In deze zaak gaat het om de verlenging van de ondertoezichtstelling van twee minderjarigen, [de minderjarige 1] en [de minderjarige 2], die sinds 15 mei 2017 onder toezicht staan van de gecertificeerde instelling (GI). De vader, die in hoger beroep is gegaan, verzoekt de beschikking van de rechtbank Limburg van 14 mei 2018 te vernietigen, waarin de ondertoezichtstelling werd verlengd tot 15 mei 2019. De vader betwist de noodzaak van de ondertoezichtstelling en stelt dat deze te laat is ingediend en onvoldoende gemotiveerd is. Hij verzoekt ook om vervanging van de GI door het Leger des Heils of een andere instelling.
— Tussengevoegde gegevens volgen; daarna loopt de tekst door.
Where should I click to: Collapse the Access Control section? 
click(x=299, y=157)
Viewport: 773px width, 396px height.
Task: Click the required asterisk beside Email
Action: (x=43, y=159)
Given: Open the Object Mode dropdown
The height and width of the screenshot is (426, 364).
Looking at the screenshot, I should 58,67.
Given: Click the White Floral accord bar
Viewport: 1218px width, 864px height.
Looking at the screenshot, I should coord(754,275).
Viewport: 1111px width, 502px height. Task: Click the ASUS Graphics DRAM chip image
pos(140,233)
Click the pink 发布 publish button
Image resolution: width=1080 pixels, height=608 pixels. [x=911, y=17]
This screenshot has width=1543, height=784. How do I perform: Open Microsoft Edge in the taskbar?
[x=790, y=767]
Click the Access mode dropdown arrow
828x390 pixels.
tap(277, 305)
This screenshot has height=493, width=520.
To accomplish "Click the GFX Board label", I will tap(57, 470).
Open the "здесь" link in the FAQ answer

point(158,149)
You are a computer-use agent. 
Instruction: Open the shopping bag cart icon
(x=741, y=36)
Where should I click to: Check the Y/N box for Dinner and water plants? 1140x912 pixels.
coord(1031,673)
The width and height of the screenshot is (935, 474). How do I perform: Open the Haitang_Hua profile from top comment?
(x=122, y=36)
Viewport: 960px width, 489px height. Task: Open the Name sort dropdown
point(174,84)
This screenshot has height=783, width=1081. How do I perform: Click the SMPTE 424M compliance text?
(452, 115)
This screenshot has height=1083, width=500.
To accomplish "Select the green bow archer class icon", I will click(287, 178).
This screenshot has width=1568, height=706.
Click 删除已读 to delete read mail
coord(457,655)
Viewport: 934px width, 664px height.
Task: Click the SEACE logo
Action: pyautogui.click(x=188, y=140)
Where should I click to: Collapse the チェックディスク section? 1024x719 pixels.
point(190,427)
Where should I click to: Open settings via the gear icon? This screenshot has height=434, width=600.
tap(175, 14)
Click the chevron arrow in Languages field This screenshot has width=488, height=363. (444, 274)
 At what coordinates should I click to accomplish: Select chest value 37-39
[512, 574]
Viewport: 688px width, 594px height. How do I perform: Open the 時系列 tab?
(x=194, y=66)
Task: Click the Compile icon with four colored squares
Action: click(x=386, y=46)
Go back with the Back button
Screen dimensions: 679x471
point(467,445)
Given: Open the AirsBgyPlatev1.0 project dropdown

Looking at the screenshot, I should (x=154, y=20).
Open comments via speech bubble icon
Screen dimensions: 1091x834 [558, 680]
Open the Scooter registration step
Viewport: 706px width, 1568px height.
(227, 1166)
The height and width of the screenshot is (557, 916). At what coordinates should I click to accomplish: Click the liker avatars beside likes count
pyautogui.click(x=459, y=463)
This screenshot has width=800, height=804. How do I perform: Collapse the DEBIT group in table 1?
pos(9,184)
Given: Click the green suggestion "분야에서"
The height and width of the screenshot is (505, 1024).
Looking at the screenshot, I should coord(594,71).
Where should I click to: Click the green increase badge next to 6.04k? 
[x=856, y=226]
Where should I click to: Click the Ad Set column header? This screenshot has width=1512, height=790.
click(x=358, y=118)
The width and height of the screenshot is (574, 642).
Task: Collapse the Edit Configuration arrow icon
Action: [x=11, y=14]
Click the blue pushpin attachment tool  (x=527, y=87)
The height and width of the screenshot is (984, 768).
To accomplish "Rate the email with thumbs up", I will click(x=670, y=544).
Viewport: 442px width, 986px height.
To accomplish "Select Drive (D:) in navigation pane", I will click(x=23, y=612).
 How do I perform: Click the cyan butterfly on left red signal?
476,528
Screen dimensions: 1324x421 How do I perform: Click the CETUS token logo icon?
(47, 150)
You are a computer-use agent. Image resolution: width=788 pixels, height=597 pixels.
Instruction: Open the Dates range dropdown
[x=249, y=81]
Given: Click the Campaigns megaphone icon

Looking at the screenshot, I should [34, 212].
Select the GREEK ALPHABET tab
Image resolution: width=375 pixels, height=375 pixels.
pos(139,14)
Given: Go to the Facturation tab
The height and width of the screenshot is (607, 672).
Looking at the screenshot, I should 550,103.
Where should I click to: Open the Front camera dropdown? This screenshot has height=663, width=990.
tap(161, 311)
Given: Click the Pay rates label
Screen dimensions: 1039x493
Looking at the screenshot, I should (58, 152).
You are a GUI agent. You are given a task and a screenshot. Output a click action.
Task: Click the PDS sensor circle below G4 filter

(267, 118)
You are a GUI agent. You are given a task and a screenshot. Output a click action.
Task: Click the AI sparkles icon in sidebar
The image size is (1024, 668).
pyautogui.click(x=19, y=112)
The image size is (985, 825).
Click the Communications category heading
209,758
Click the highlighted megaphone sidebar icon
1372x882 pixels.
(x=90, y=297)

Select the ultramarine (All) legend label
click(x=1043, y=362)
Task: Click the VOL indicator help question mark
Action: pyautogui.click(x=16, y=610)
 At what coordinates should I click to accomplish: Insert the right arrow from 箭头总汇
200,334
De GI en de moeder verzetten zich tegen de verzoeken van de vader. De GI stelt dat de ondertoezichtstelling noodzakelijk is vanwege de instabiele opvoedsituatie en de emotionele veiligheid van de kinderen. De moeder ondersteunt de GI en wijst erop dat er geen sprake is van een vechtscheiding, zoals de vader beweert. De mondelinge behandeling vond plaats op 9 oktober 2018, waarbij de vader, de GI en de moeder aanwezig waren. De Raad voor de Kinderbescherming heeft niet ter zitting verschenen.
Het hof oordeelt dat de ondertoezichtstelling gerechtvaardigd is op basis van de wettelijke vereisten en dat de kinderen ernstig in hun ontwikkeling worden bedreigd door de conflicten tussen de ouders. De vader wordt niet-ontvankelijk verklaard in zijn verzoek om vervanging van de GI, en de beschikking van de rechtbank wordt bekrachtigd. Het hof benadrukt dat de hulpverlening noodzakelijk is om de ontwikkelingsbedreigingen van de kinderen weg te nemen en dat er geen communicatie tussen de ouders plaatsvindt, wat de situatie verergert.